*Supplied data*.
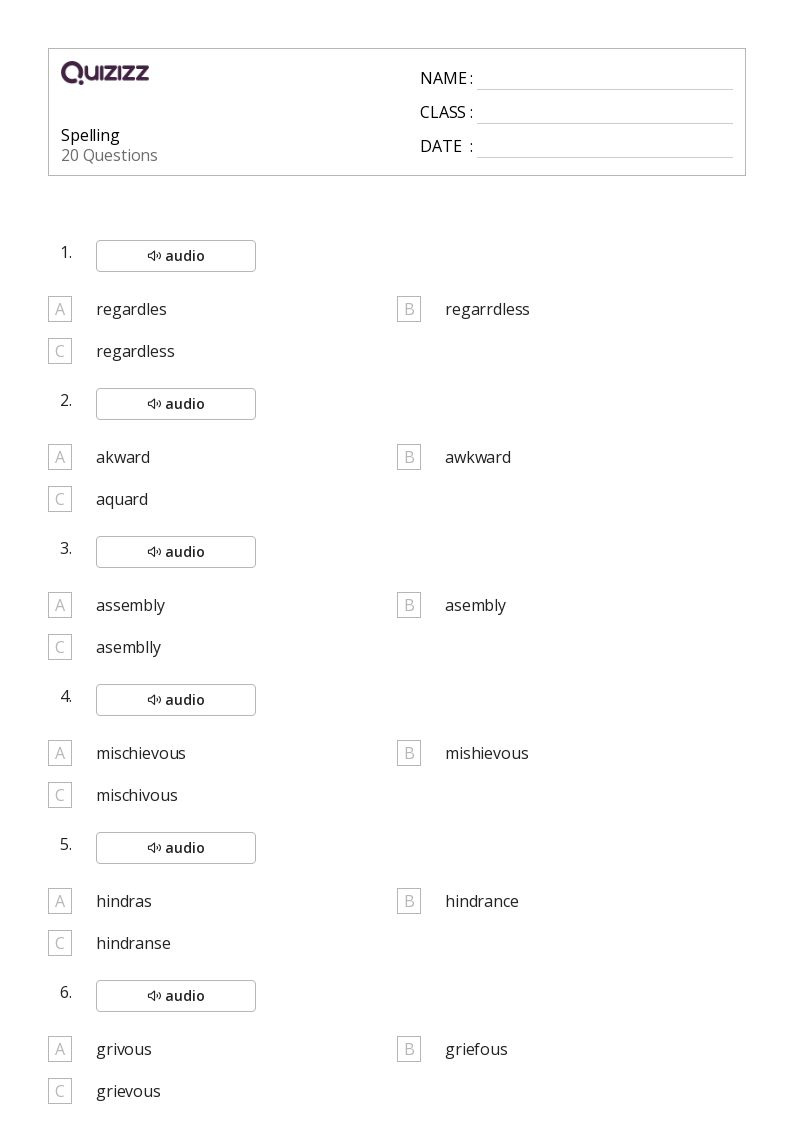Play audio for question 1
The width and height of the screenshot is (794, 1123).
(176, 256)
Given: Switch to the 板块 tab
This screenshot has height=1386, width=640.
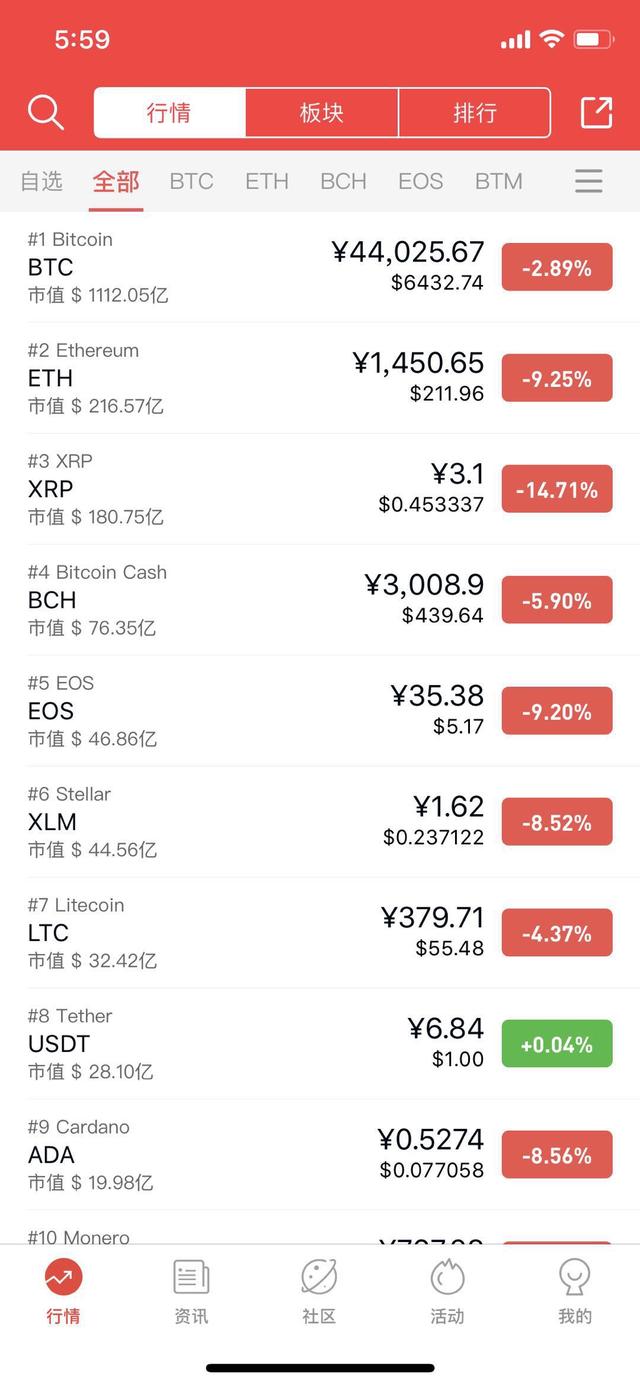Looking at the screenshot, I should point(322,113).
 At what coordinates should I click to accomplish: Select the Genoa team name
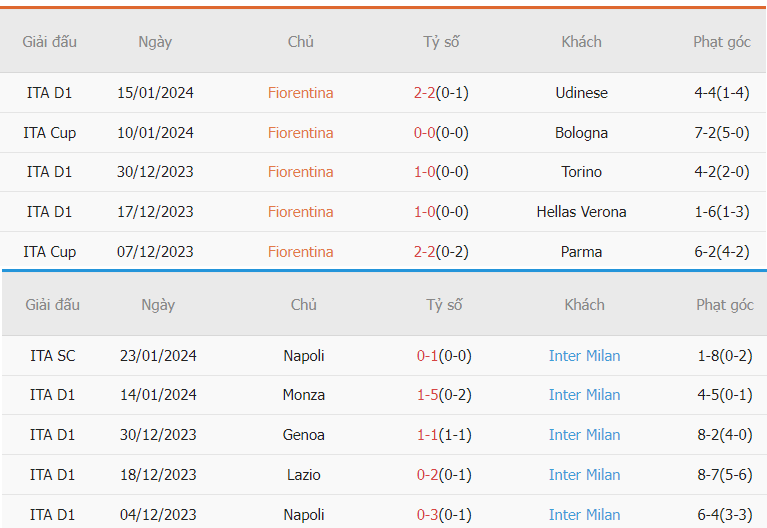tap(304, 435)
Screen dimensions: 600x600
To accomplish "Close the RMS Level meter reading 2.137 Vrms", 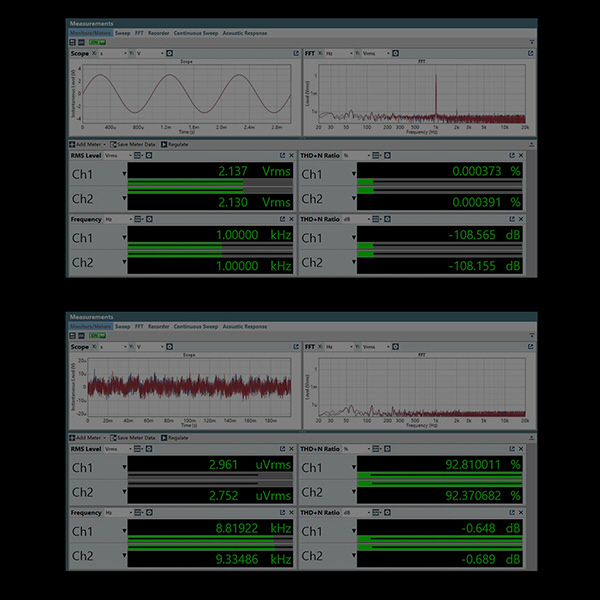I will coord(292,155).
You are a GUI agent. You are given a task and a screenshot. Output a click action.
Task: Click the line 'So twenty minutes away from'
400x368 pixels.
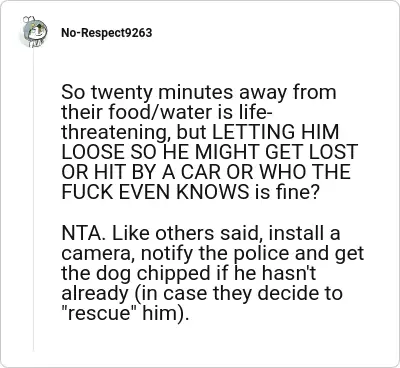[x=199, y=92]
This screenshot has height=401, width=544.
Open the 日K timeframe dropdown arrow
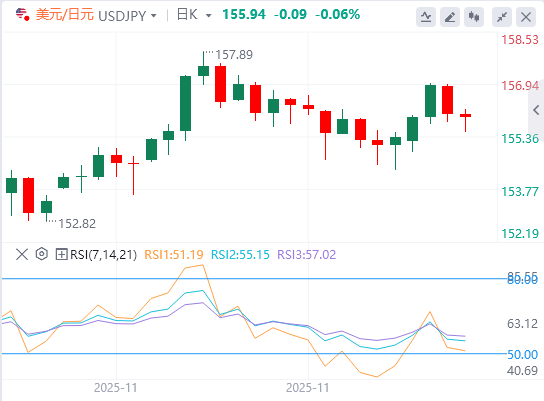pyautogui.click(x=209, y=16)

*Task details*. The line containing "400x368 pixels." and every line after it, through the end of the data, are to be output exactly. Omit the pictures.

*Task result*.
400x368 pixels.
[x=199, y=92]
This screenshot has height=401, width=544.
Open the 日K timeframe dropdown arrow
pyautogui.click(x=209, y=16)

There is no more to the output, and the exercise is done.